ナポレオンの初恋「秘められた皇帝のラブレターとデジレ・クラリー」|世界ふしぎ発見!

ナポレオン・ボナパルトは18世紀末、一介の将校から瞬く間に権力の階段を駆け上がり初代フランス皇帝としてヨーロッパを支配した英雄です。

ナポレオン・ボナパルト

1813年、そのナポレオンの運命を決める決戦がライプツィヒで行われました。後に「諸国民の戦い」と呼ばれることになる大戦争。ヨーロッパ各国の連合軍がナポレオンに挑んだ世紀の一大決戦です。50万人もの兵士が死闘を繰り広げたという激戦の行方が、その後の世界の歴史を変えました。

デジレ・クラリー

その世界の命運を決める戦いを遠く離れた地で複雑な思いで見守った女性が、スウェーデン王妃デジレ・クラリーです。デジレ・クラリーは現在まで続くスウェーデン・ベルナドッテ王朝の初代王妃

スウェーデンは諸国民の戦いではナポレオンに立ち向かう連合軍の側でした。ヨーロッパに君臨するフランス皇帝と戦いを挑むスウェーデンの王妃には秘められた絆があったのです。

それを物語るものがスウェーデンのストックホルム宮殿にあります。それはナポレオンがデジレ・クラリーに宛てて書いたというラブレター。公開には現国王の許可が必要です。

スウェーデン王室がこのラブレターの公開を渋るには、ある秘められた理由がありました。実はナポレオンが初めて結婚を約束した相手はデジレ・クラリーだったのです。しかし、2人の仲は後に引き裂かれる運命にありました。

== 資料 ==

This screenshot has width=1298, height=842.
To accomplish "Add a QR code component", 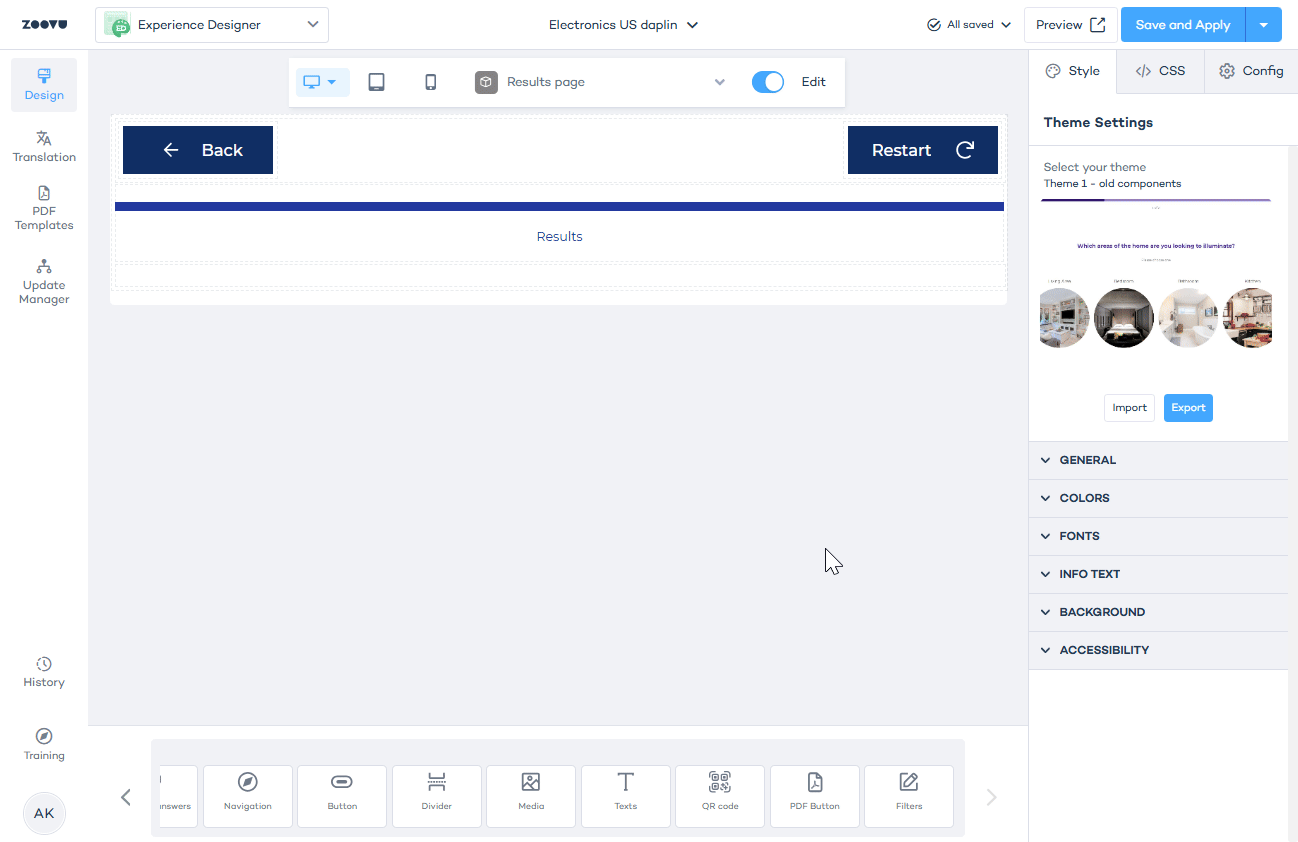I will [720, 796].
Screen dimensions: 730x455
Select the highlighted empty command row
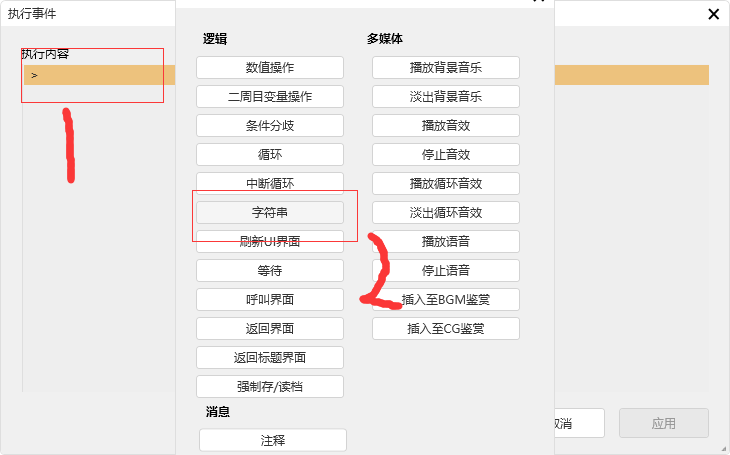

== やること ==
[1] 次の (a)～(c) が記事の内容と合っているかを「はい」か「いいえ」で答え、判断の根拠となる記事の語句をそのまま引用してください。
(a) ライプツィヒでの決戦は1813年に行われた。
(b) スウェーデンは諸国民の戦いでナポレオンの側についた。
(c) ナポレオンのラブレターは許可なしで公開できる。
[2] 記事の「実はナポレオンが初めて結婚を約束した相手はデジレ・クラリーだったのです。」という一文を英語に訳してください。
[3] 記事をもとに、次の (a)～(c) に答えてください。
(a) ナポレオンはどの国の初代皇帝になったか。
(b) 諸国民の戦いでは何人の兵士が死闘を繰り広げたとされているか。
(c) ナポレオンがデジレ・クラリーに宛てたラブレターはどこにあるか。

== 正解 ==
[1]
(a) はい。「1813年、そのナポレオンの運命を決める決戦がライプツィヒで行われました。」
(b) いいえ。「スウェーデンは諸国民の戦いではナポレオンに立ち向かう連合軍の側でした。」
(c) いいえ。「公開には現国王の許可が必要です。」

[2] In fact, the first person Napoleon promised to marry was Désirée Clary.

[3]
(a) フランス
(b) 50万人
(c) スウェーデンのストックホルム宮殿